2022 Fiscal Year Annual Research Report
Regional study of paleoenvironment and subsistence at Kitamachi wetland site in the Incipient Jomon culture
Project/Area Number |
20H01353
|
Research Institution | Aichi Gakuin University |
Principal Investigator |
長井 謙治 愛知学院大学, 文学部, 准教授 (20647028)
|
Co-Investigator(Kenkyū-buntansha) |
卜部 厚志 新潟大学, 災害・復興科学研究所, 教授 (20281173)
米田 穣 東京大学, 総合研究博物館, 教授 (30280712)
|
Project Period (FY) |
2020-04-01 – 2023-03-31
|
Keywords | 更新世/完新世移行期 / 縄文文化形成期 / ヤンガードリアス / 低湿地遺跡 / 発掘 |
Outline of Annual Research Achievements |
山形県南陽市北町低湿地遺跡(約12500年前)に残された情報を十二分に収集・管理・研究・保存・公開することを目的として、最新考古科学による分析技術を導入した総合的調査研究を行った。

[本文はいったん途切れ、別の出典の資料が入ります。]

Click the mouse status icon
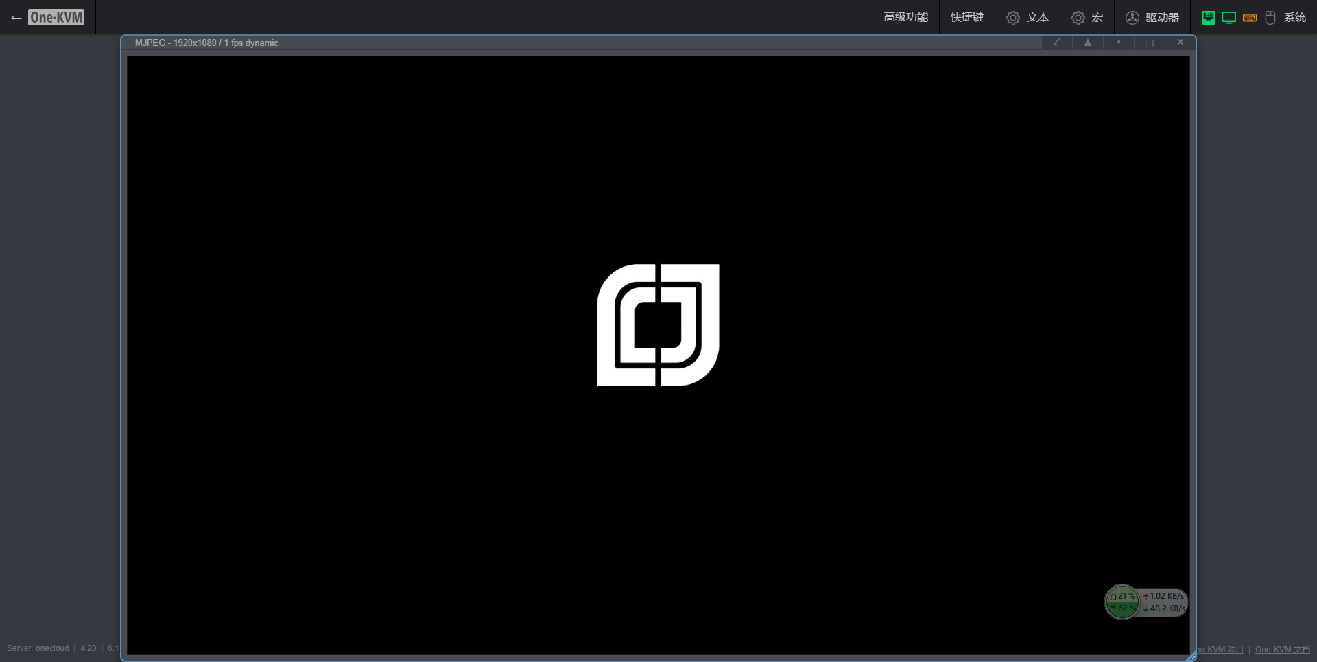The height and width of the screenshot is (662, 1317). tap(1270, 18)
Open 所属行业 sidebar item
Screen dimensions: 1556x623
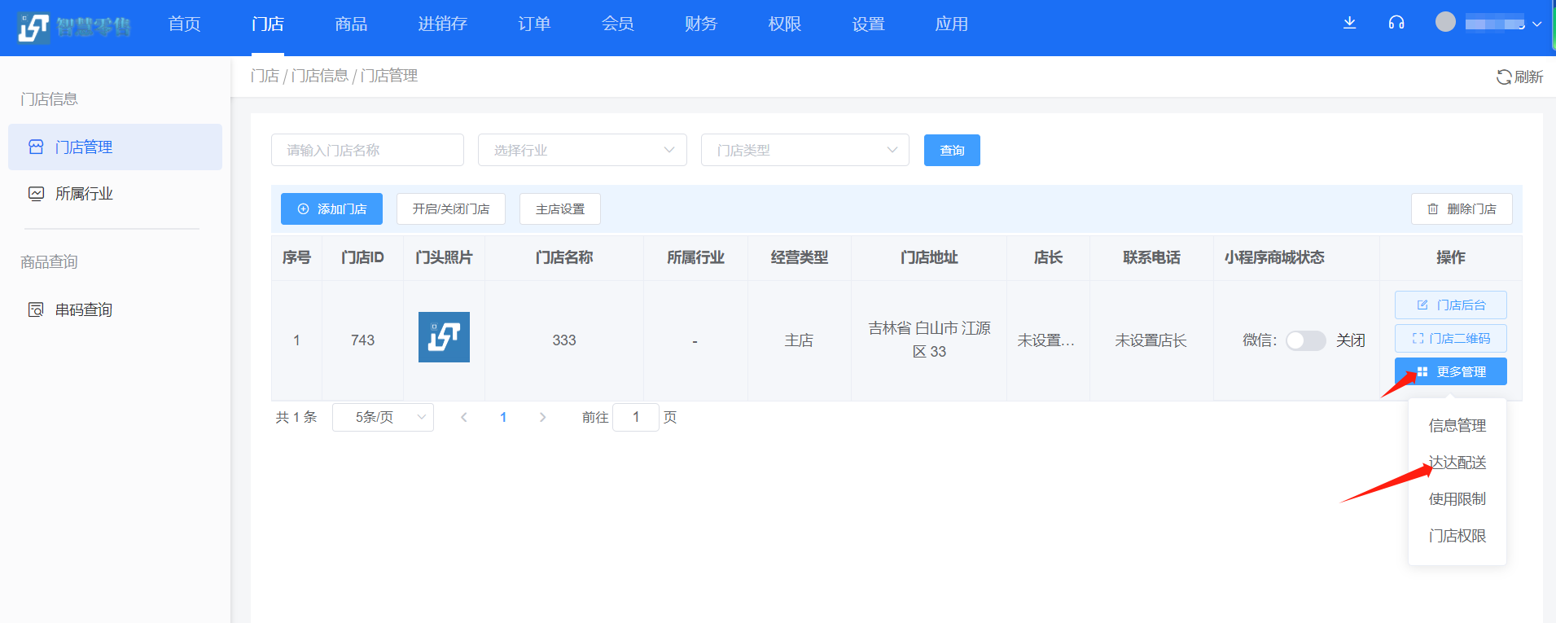click(x=84, y=194)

考古学・地質学・保存科学・動物考古学・植物考古学・生化学・分析科学・埋蔵文化財行政からなる学際的な研究組織をつくり、約2年間に亘る合同野外発掘調査を実現した。本研究の成果としては、1)ヤンガードリアス期におけるローカルな環境変化と人類の適応、2)及び初期定住化に向けた湖畔域低地部での集住化を具体的に解明するためのデータを獲得したことにある。とりわけ、過去4回の発掘調査で約12,700年前から江戸時代にかけての9枚の文化層を検出し、ジオアーケオロジカルな細分層位発掘を実施することにより、縄文草創期だけで6枚の遺物層を発見した。隣接地で行ったボーリング調査では、これまで欠けていた東北地方内陸低地部における更新世/完新世移行期の古環境(花粉・年代学的)データが獲得された。内陸低地におけるヤンガードリアスは人類の生活世界に大きな影響を与えていなかった可能性があり、下層ゾーン(19-14層:YD期)から上層ゾーン(13~10層)にかけてのローカルな環境変化、及びそれに呼応するように上層ゾーンでの遺構(住居址、墓、土坑等)の増加、石器石材の広域展開と縄文的動植物利用の開始が確認された。YD直後の温暖化で生活形態が大きく変化したことが明らかとなり、今後近隣にある日向洞窟遺跡の調査成果と合わせて総合的に考察することにより、縄文時代開始期における初期定住化プロセスの地域的解明に向かうことが期待される。本プロジェクトの共同研究成果は、2023年度3月に総括研究報告会(限定公開:オンライン)、2023年5月の日本考古学協会(ハイブリッド)で発表した。
|
Research Progress Status |
令和4年度が最終年度であるため、記入しない。
|
Strategy for Future Research Activity |
令和4年度が最終年度であるため、記入しない。
|
Remarks |
2023年3月5日(日)にオンライン総括研究会「縄文文化形成期の北町低湿地遺跡における古環境と生業の地域的解明:北町低湿地発掘プロジェクトの成果」を実施した。1.長井謙治「趣旨説明」、2.長井謙治「北町低湿地遺跡の発掘調査」、3.長井謙治「北町低湿地発掘プロジェクトの成果と課題」。その他、米田穣、卜部厚志、吉川昌伸、岩瀬 彬、太田博樹が研究成果発表を行った。